The focus of Childhood Nature Studies is supporting children, families, and communities through nature-rich experiences, settings, and services. Through cross-disciplinary coursework from environmental and outdoor education, psychology, health, social work, and education, you will be prepared for collaborating with professionals from across the spectrum of care, education, health, mental health, social service, and environmental sectors. You'll have the opportunity for:
- studying childhood development, the foundations of healthy development, and the potential for nature to support children’s learning, well-being, and unfolding capabilities
- learning to provide developmentally and culturally appropriate experiences that support children's learning and development and strengthen family and community relationships
- gaining experience in designing and using nature-rich, playful learning environments, such as nature playscapes, early childhood nature play programs, and nature preschools
- integrating theory and practice through immersion experiences, reflection, networking, and action research
- studying abroad in countries known for innovations in nature-based learning and development.
Note: Your major does not limit you to one career. By earning a bachelor's degree you are gaining a variety of skills that employers are seeking.
Through the program, students gain a wide knowledge base across interrelated disciplines, making this degree very marketable. There is a growing demand for education and social service professionals who specialize in working with young children.

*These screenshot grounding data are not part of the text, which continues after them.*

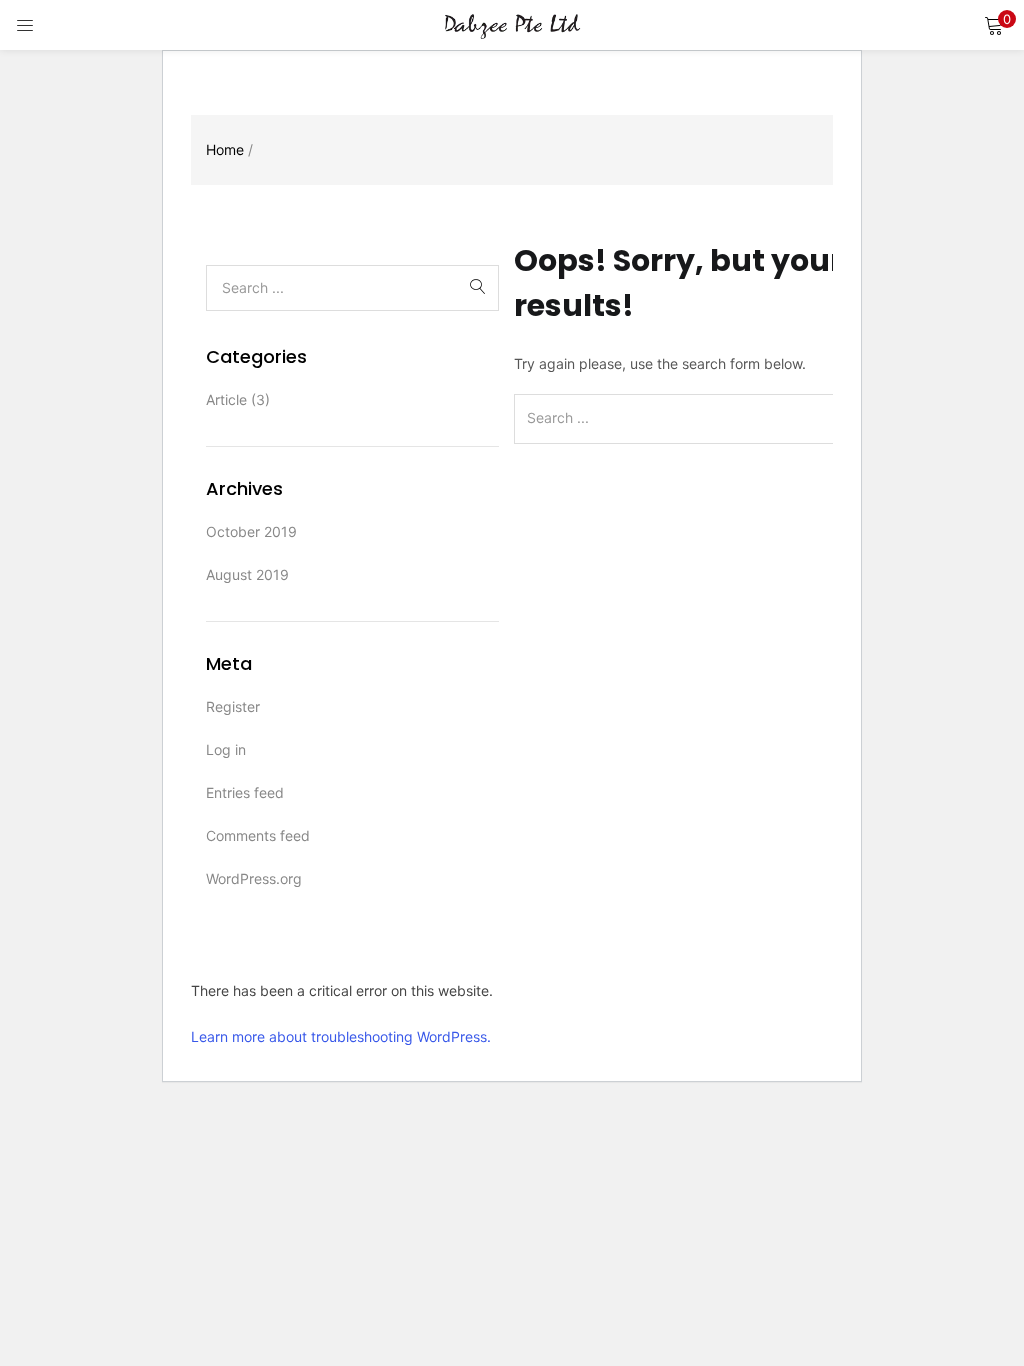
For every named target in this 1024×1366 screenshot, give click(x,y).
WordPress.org (254, 878)
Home (225, 149)
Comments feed (258, 835)
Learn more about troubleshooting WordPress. (341, 1036)
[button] (994, 25)
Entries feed (245, 792)
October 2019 (251, 531)
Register (233, 706)
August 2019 (247, 574)
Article (226, 399)
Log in (226, 749)
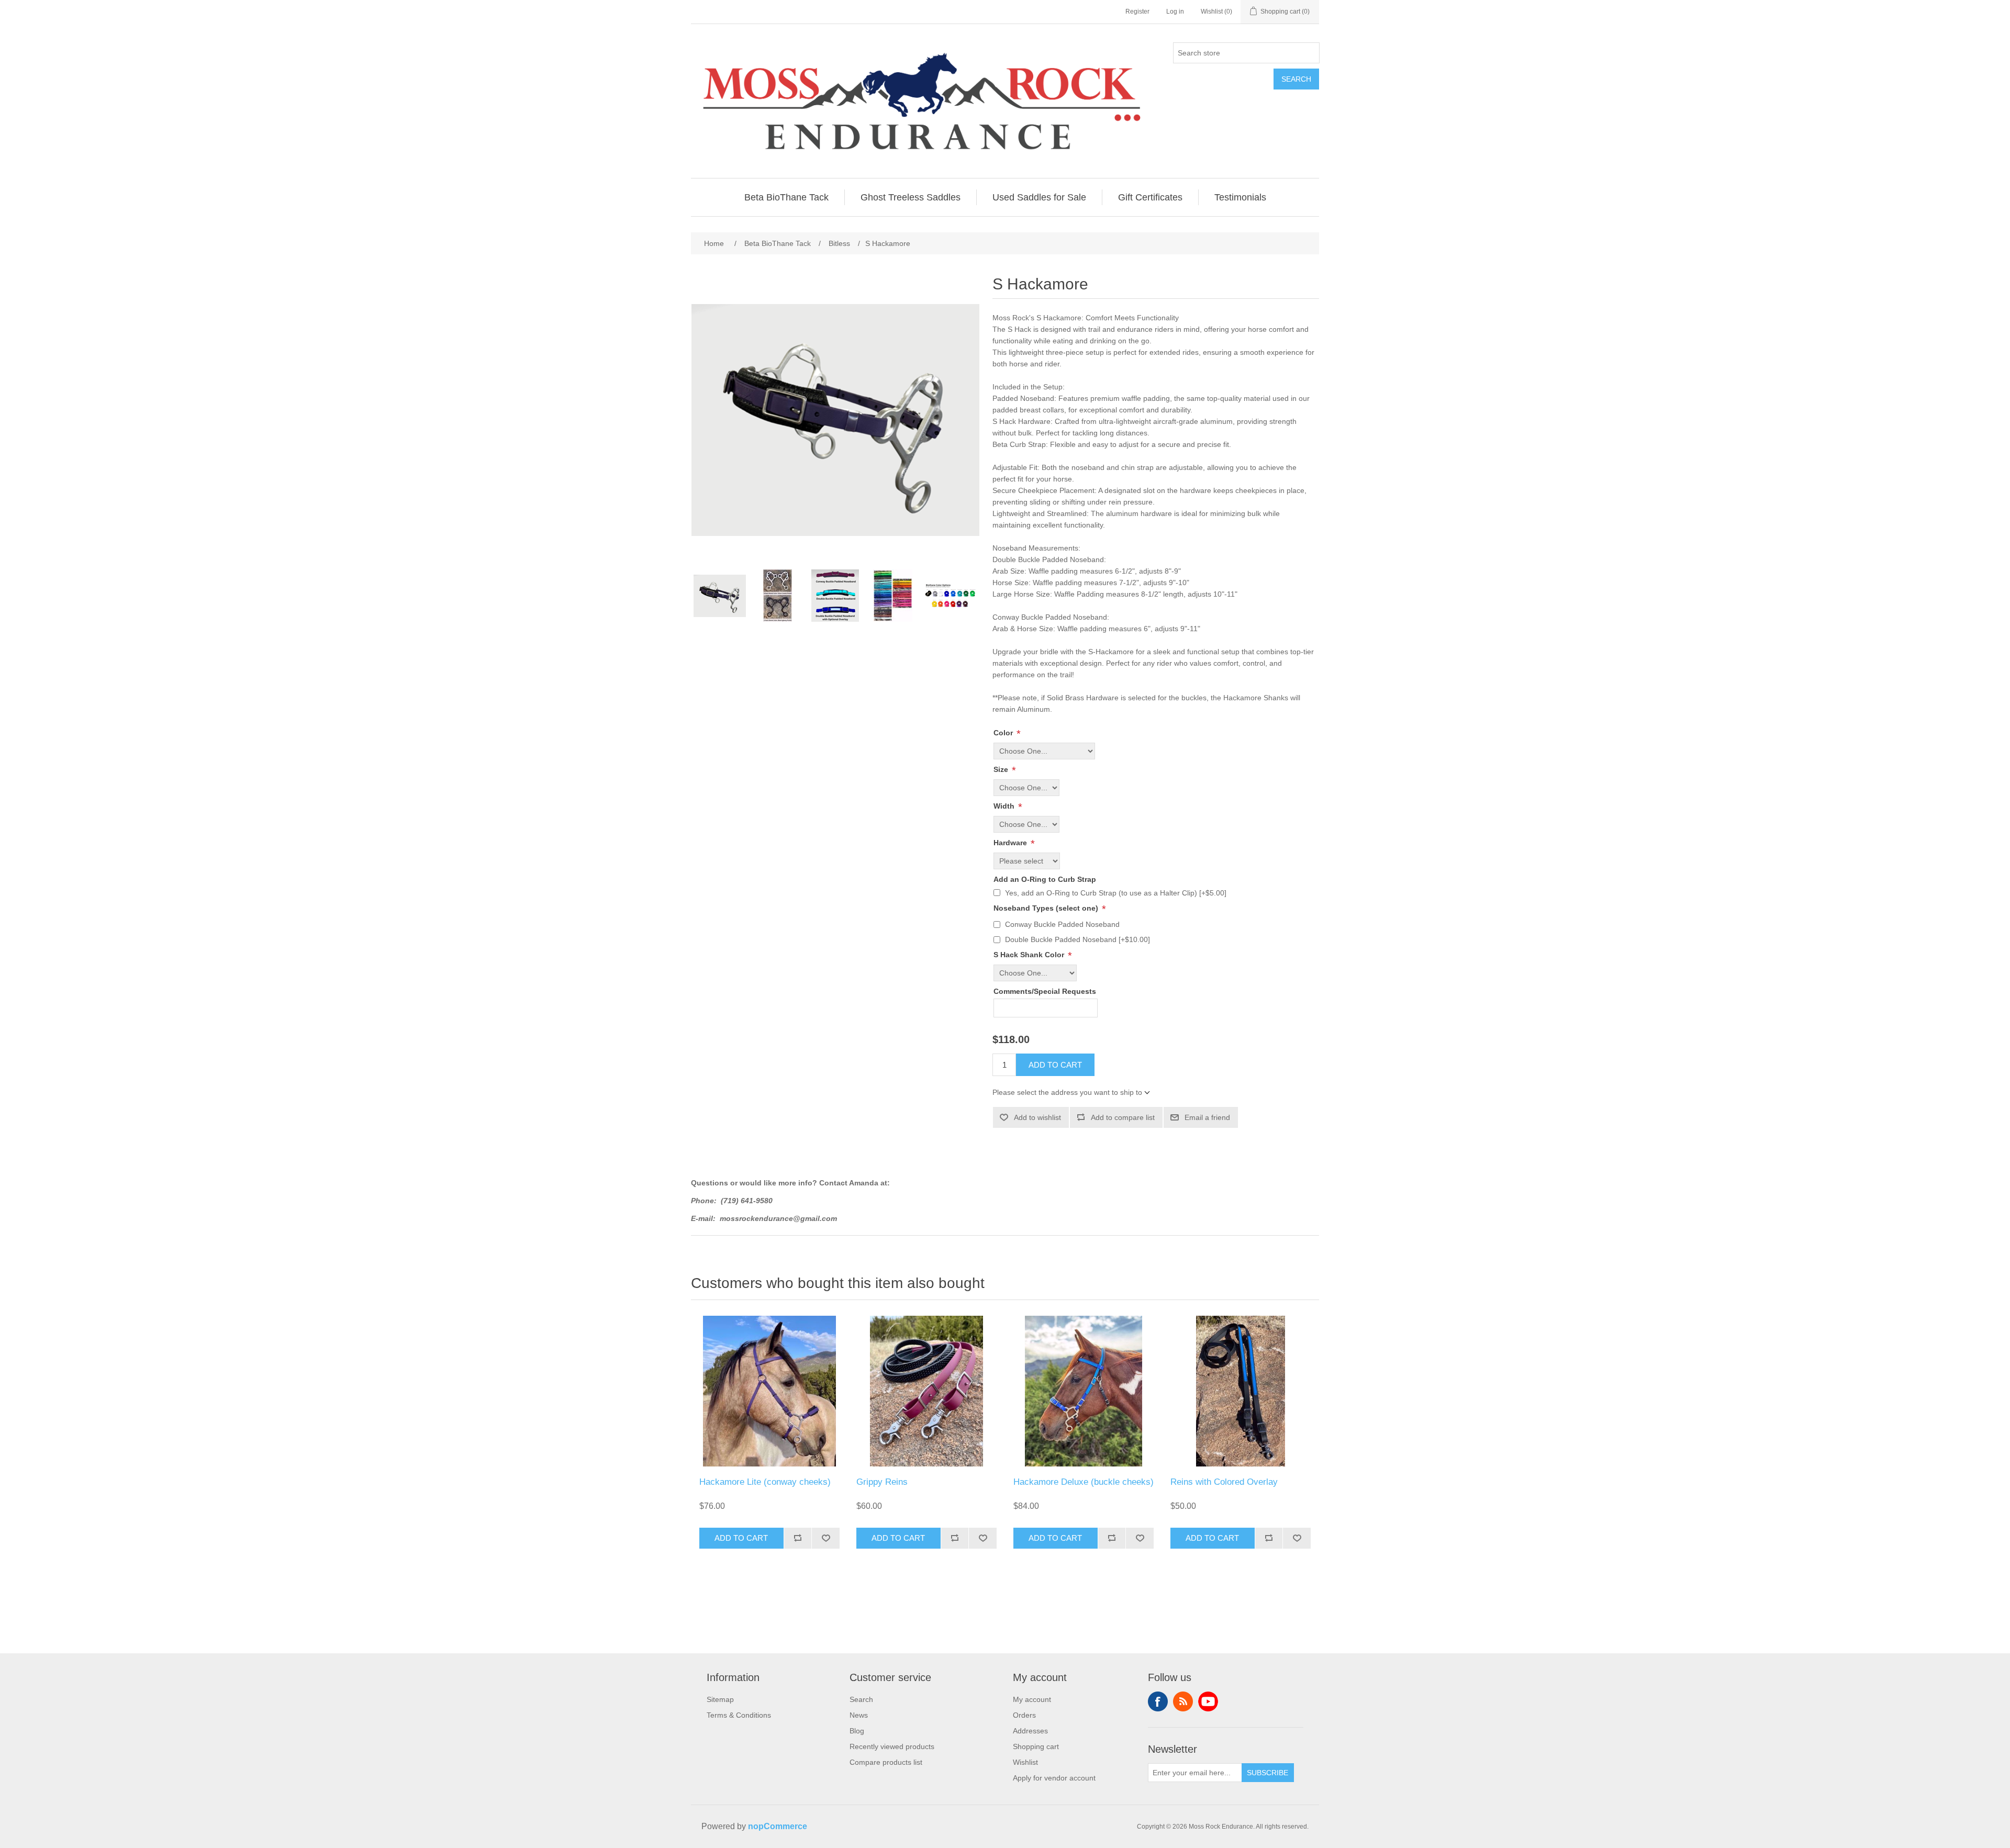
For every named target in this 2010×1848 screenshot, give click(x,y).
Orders (1024, 1715)
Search (1296, 79)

And with the rapidly growing national and international interest in connecting children and nature (as well as a documented shortage of quality early care for young children particularly in greater Minnesota) there is a strong demand for interdisciplinary and nature-based professional preparation. The following are a few examples of career opportunities related to this degree:
- Preschool Teacher or Director at non-teacher licensure settings, such as nature preschools, child care and early learning centers, private schools, etc. (*post-baccalaureate coursework available for those seeking early childhood teacher licensure)
- Child Life Specialist
- Early Childhood or Special Education Paraprofessional
- Parent or Family Educator
- Early Childhood Education Consultant
- Social Services (entry level positions)
- Family Child Care Provider
- Infant and Toddler Specialist
- Youth Development Specialist in community organizations and out-of-school programs
This program also prepares you for entry into UMD's Master of Environmental Education program or other graduate programs in early childhood education, youth and family studies, environmental education, psychology, and social work.

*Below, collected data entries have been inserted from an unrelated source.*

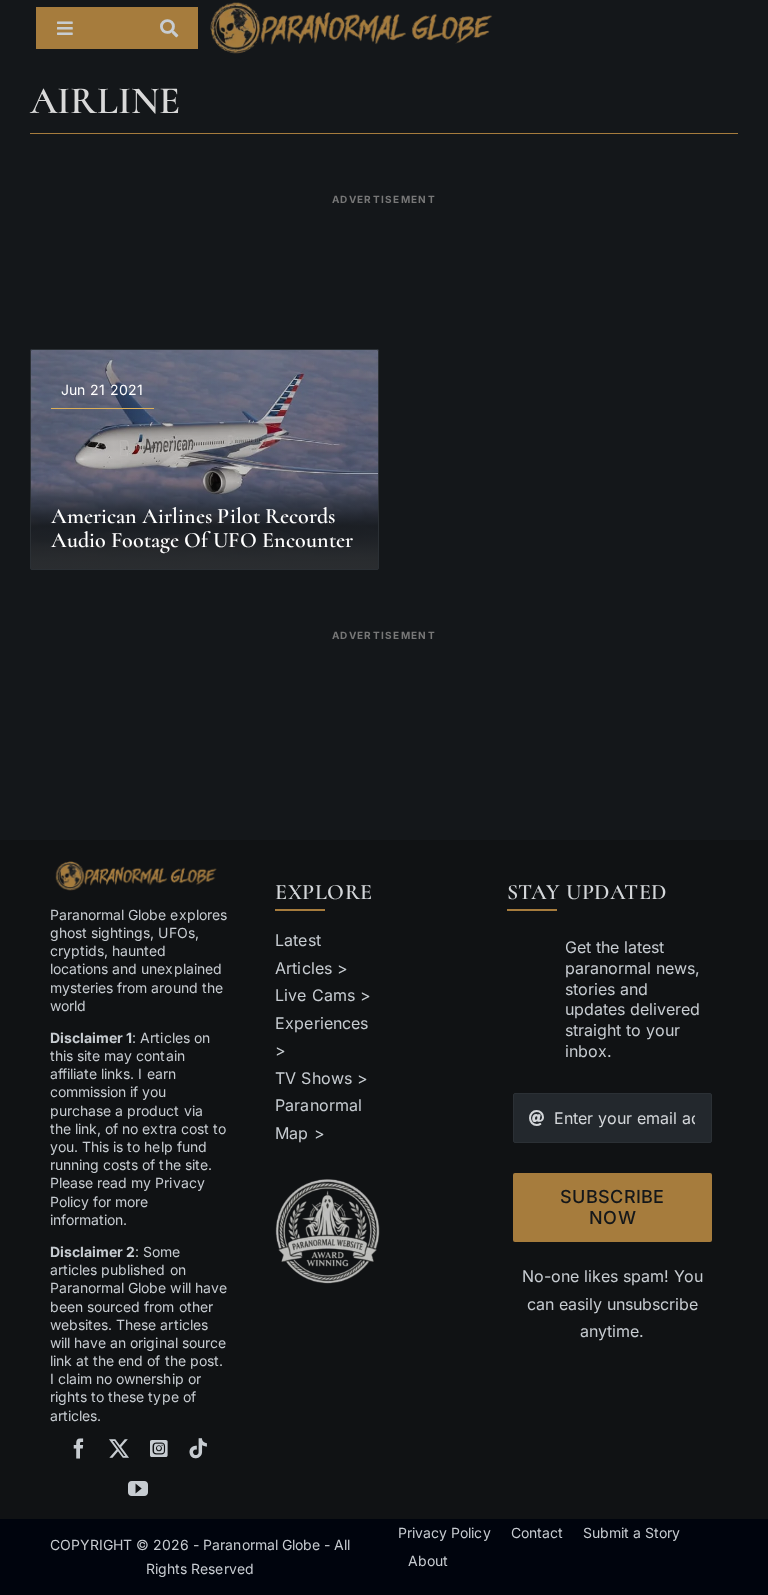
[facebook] (79, 1449)
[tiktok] (198, 1449)
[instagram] (159, 1449)
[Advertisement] (394, 259)
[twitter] (119, 1449)
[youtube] (138, 1489)
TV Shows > (321, 1078)
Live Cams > (322, 995)
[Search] (179, 28)
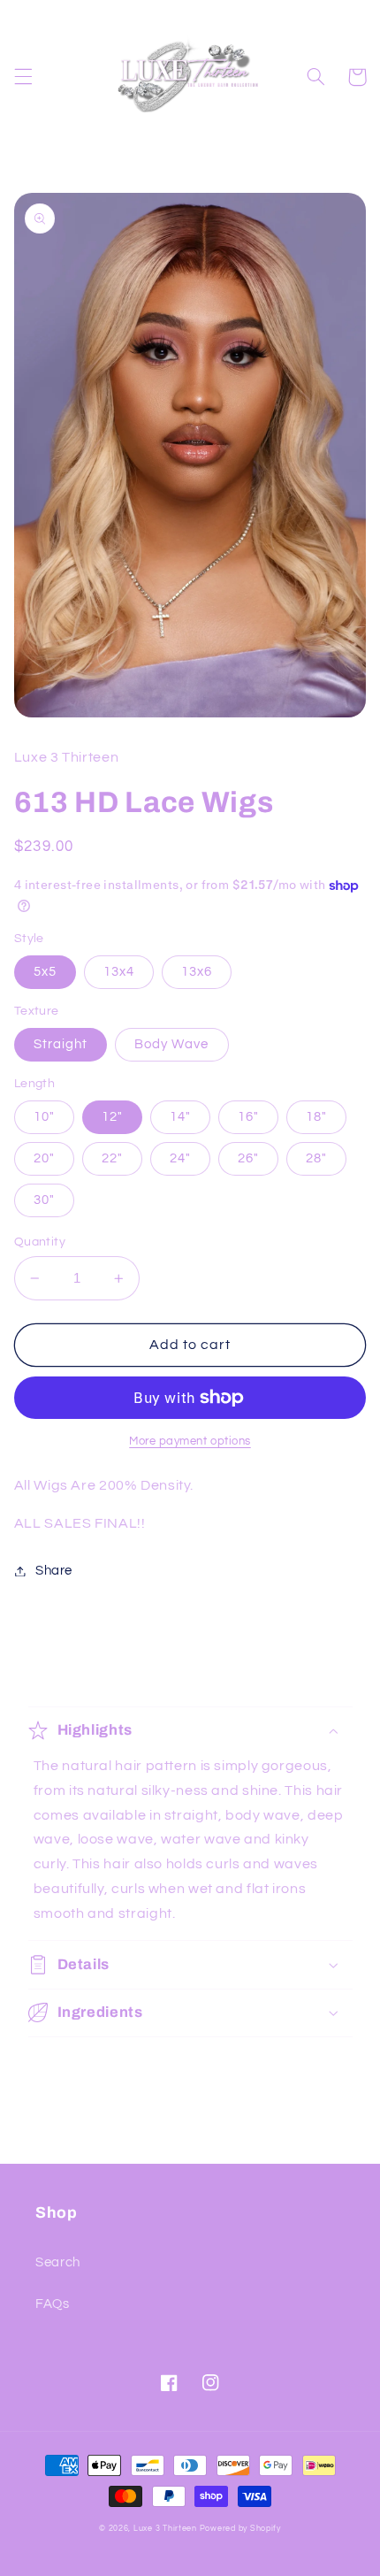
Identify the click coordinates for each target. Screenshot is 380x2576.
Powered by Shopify (240, 2529)
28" (316, 1158)
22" (112, 1158)
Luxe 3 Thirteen (165, 2529)
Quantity (39, 1242)
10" (44, 1116)
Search (57, 2262)
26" (248, 1158)
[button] (23, 77)
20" (44, 1158)
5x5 (45, 971)
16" (248, 1116)
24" (180, 1158)
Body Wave (171, 1044)
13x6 (196, 971)
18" (316, 1116)
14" (180, 1116)
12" (112, 1116)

Admissions and Scholarships
There are no admission requirements for this program beyond the general University of Minnesota admission requirements.

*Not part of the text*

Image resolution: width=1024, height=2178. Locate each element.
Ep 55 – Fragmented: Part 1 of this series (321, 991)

Students in CEHSP are eligible to apply for more than 100 scholarships each academic year typically totaling $120,000 annually. For more information on scholarship opportunities, visit the CEHSP scholarship webpage.
Program faculty are actively engaged in research and practice, with opportunities for student involvement in their "Flourishing in Nature" research projects, as well as for professional networking within Minnesota Early Childhood Outdoors, the Natural Start Alliance (U.S.), the Child and Nature Alliance of Canada, and the Certified Forest School Practitioner Network. We work closely with our local nature preschools, including the Preschool in the Park program on campus, as well as with the Duluth Nature Play Collaborative and its growing number of participating sites in the region.